● **Work required**
Copy out every line in the records below that contains the word "panel". Case counts, so a line only matches if the capitals and lowercase letters match too.

** start Data provided **

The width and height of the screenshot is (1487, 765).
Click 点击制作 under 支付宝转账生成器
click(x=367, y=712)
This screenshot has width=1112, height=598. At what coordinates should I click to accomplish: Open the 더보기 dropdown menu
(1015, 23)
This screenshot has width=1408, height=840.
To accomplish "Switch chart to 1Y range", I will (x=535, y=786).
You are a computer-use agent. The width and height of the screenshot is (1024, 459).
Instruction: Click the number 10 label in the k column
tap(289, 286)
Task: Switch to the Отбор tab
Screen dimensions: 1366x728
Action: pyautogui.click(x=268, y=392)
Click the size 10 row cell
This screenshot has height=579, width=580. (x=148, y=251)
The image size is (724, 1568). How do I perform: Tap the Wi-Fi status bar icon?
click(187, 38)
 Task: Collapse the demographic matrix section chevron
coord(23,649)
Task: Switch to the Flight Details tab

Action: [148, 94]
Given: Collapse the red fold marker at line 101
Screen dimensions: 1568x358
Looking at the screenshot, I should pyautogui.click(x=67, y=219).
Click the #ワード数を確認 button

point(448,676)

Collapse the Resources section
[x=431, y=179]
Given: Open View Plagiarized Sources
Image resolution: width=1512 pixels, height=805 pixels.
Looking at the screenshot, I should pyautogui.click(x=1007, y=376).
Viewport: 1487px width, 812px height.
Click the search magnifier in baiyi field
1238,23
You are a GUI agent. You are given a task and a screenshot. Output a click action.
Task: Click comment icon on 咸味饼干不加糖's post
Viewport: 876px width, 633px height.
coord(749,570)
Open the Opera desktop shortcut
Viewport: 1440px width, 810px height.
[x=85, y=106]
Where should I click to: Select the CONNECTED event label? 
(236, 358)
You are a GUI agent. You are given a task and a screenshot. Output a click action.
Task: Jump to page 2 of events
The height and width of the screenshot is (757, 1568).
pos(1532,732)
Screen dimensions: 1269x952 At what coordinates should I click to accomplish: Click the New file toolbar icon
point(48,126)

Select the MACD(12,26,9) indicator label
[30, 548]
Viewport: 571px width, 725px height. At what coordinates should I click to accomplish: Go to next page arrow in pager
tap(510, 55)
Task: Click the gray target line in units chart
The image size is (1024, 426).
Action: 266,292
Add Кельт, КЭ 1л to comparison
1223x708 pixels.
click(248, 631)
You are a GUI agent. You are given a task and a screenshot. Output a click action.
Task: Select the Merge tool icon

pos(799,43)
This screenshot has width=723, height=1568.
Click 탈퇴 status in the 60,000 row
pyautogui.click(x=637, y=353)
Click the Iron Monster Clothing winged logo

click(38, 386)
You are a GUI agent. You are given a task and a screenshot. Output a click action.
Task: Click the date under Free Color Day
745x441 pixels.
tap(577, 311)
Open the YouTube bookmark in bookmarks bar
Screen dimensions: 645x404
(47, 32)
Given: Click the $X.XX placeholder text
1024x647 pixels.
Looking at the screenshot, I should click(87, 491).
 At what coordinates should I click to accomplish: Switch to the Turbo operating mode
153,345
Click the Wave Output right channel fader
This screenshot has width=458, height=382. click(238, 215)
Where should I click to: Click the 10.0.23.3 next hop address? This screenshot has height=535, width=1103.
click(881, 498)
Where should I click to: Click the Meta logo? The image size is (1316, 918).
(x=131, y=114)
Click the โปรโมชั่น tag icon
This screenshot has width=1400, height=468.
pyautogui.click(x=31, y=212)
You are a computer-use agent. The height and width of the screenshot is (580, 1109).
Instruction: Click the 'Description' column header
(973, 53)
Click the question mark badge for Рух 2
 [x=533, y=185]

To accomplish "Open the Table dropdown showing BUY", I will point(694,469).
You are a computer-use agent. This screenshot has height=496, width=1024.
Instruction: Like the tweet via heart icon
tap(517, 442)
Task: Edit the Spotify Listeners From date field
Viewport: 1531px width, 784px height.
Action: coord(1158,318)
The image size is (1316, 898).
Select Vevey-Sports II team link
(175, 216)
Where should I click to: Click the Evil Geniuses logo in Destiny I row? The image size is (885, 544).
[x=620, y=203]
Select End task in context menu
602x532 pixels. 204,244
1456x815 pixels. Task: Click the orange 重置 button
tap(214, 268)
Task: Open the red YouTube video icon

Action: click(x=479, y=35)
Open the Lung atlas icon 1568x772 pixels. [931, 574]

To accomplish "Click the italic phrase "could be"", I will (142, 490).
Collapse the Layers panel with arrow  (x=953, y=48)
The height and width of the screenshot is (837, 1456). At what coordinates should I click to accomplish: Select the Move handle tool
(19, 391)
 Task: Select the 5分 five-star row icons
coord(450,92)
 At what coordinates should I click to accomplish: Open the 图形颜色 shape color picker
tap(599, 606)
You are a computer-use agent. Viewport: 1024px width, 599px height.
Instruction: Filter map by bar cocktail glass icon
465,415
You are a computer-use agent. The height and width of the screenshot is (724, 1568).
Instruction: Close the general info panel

** end Data provided **

● **Solution to this exercise**
Collapse the Layers panel with arrow  (x=953, y=48)
Instruction: Close the general info panel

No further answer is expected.